O longo braço do Estado
José Manuel Fernandes

Público,20 de Dezembro de 2005
 

Mais leis e mais comissões não resolvem problemas: criam é burocracia e engordam o Estado
 

A Assembleia da República deverá aprovar hoje mais uma lei idiota para não ser aplicada. Carregados de boas intenções, preocupados com o futuro da música portuguesa, os deputados vão impor quotas. Um quarto das músicas nas rádios terá de ser portuguesa. No entanto, podem ser consideradas "portuguesas" músicas de criadores estrangeiros residentes em Portugal (o que, por analogia, significa que os romances de Saramago são espanhóis e a pintura de Paula Rego é inglesa...) e músicas de cidadãos portugueses em línguas estrangeiras. Tudo com subquotas, que a imaginação dos nossos legisladores não tem limites nem bom senso.
Ignora-se assim por completo a evolução da oferta de rádio e, como é tradicional, ignoram-se também as novas realidades da Internet ou de formatos como o mp3. As rádios não ficaram congeladas no passado nem continuam a ser todas rádios generalistas. Algumas são, outras não. Umas cobrem todos os géneros musicais, têm informação e reportagem, outras são quase exclusivamente rádios de música dirigidas a nichos muito específicos. Há rádios - e as que não há, vai haver, pois é nesse sentido que se caminha - de música para a faixa etária dos 13 aos 16, dos 16 aos 20 ou dos 20 aos 25 anos. Há rádios só com jazz, ou só com clássica, ou só com músicas dos anos 60, ou dos anos 70. E por aí adiante. O público escolhe-as de acordo com preferências musicais, ou por não dispensar informação e debate hora a hora, ou por apreciar uma mistura de música e palavras.
Desta forma, tal como podem existir rádios só com música portuguesa, alguém explica como é que se obriga, por exemplo, uma rádio de música dos anos 60 a cumprir a sua quota de novidades "portuguesas"? Ou por que terá uma rádio de jazz que passar 25 por cento do tempo jazz português, por melhor que este seja? E se for de música country? É absurdo, difícil de controlar, pode levar os operadores a atirarem com a música portuguesa para as horas mortas da emissão ou, pior ainda, pode induzir a que cada um "faça" a sua rádio privada no seu I-Pod, ignorando a oferta de rádios com que deixou de se identificar.
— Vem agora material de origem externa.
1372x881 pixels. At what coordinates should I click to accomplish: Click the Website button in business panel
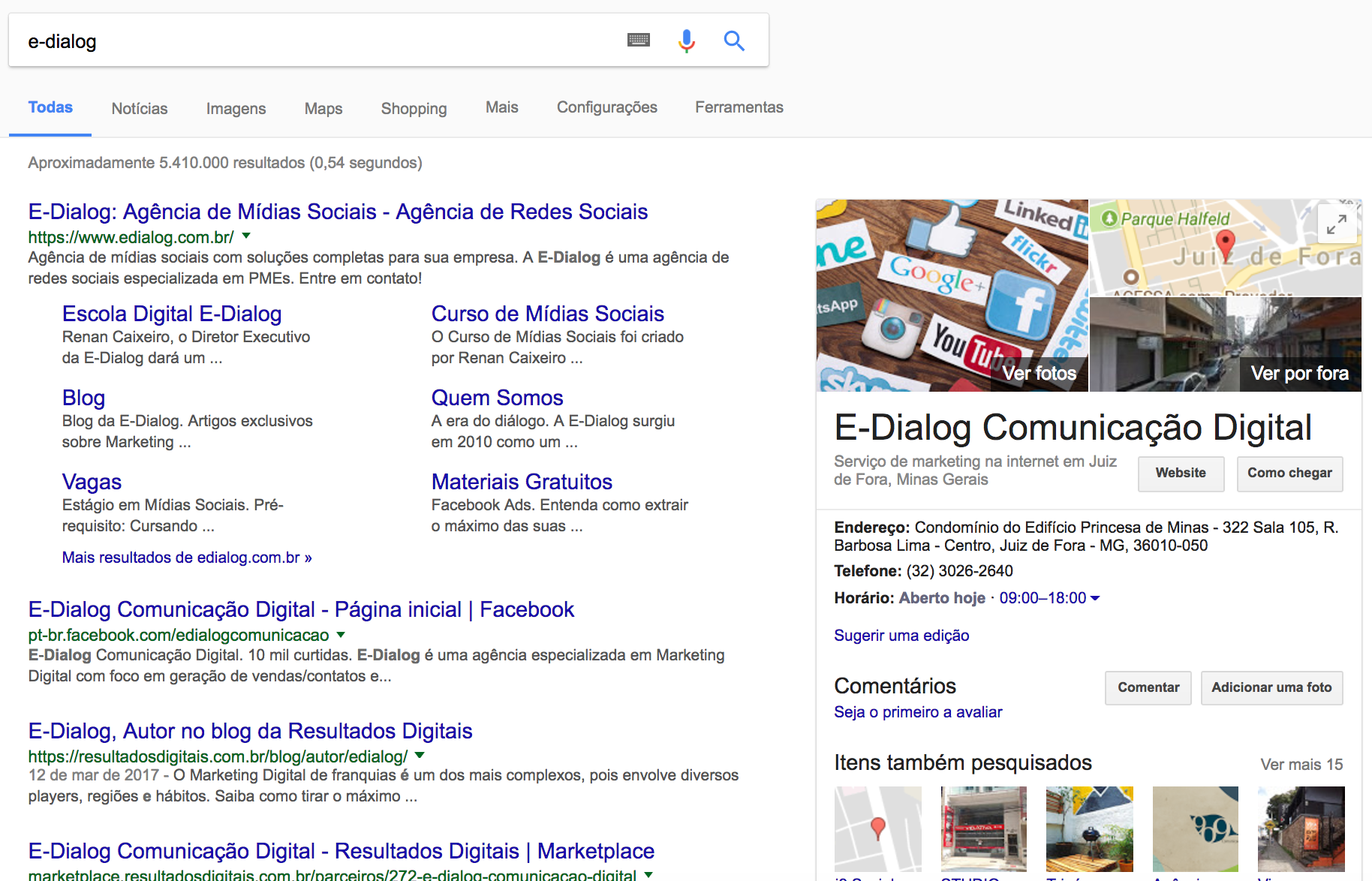pyautogui.click(x=1180, y=473)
Este esforço idiota do Estado para impor quotas não salvará a má música portuguesa, nem ajudará a boa, que nem sequer precisa de tais boleias. Pelo contrário: criará uma ilusão que alimentará burocracias, em vez de estimular os criadores a lutarem pelos seus públicos através do que é mais importante: a sua criatividade, o seu talento e a qualidade do seu trabalho.
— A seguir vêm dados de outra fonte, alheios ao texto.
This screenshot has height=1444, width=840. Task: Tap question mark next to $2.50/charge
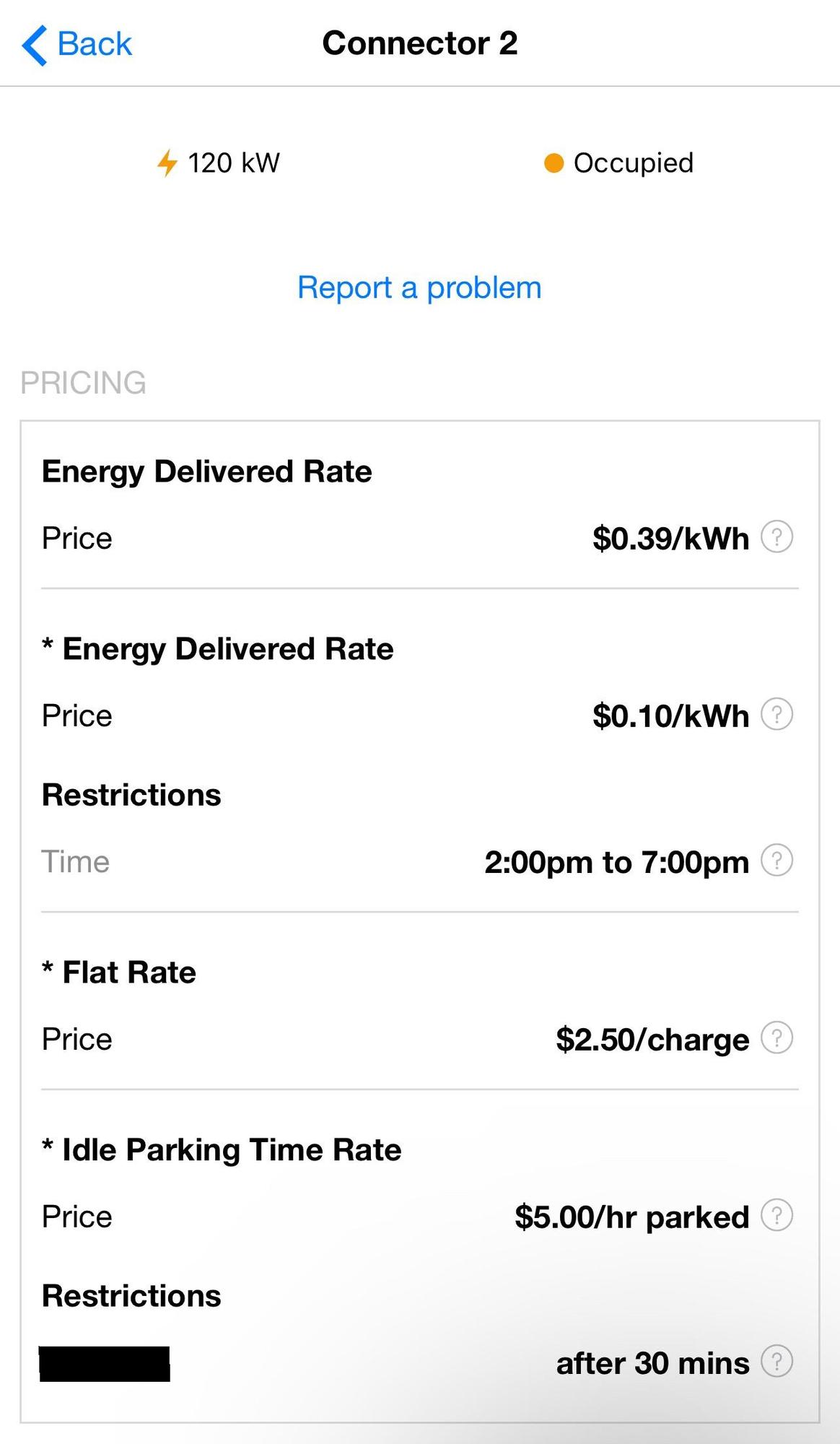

Mas esta cegueira é apenas mais uma demonstração de como em Portugal se continua a acreditar que o "longo braço do Estado" pode resolver todos os problemas. Outro exemplo recente é a - infelizmente muito pouco discutida - decisão do Ministério da Educação de criar comissões de peritos para avaliar a qualidade dos livros escolares. Conhecendo aquela casa e a sua tradição, teme-se o pior. Mais grave ainda é tal deliberação seguir o caminho contrário ao que devia ser seguido. O sistema educativo necessita de mais descentralização e de maior responsabilização das escolas e dos professores, de mais autonomia e avaliação externa - não necessita de mais directrizes, mais comissões ou decisões tomadas na opacidade da 5 de Outubro. Necessita de mais liberdade e pluralismo - também nos livros adoptadas, como é óbvio -, ao mesmo tempo que necessita de mais estabilidade, o que se consegue com mais estabilidade nos currículos e nos corpos docentes e estímulos à utilização dos mesmos manuais por vários irmãos ou por novas levas de alunos, não limitando a liberdade dos editores.
Em Portugal pensa-se que tudo se resolve com uma lei e uma comissão. É mentira: tudo se complica com mais leis e mais comissões. A começar pela obesidade do Estado.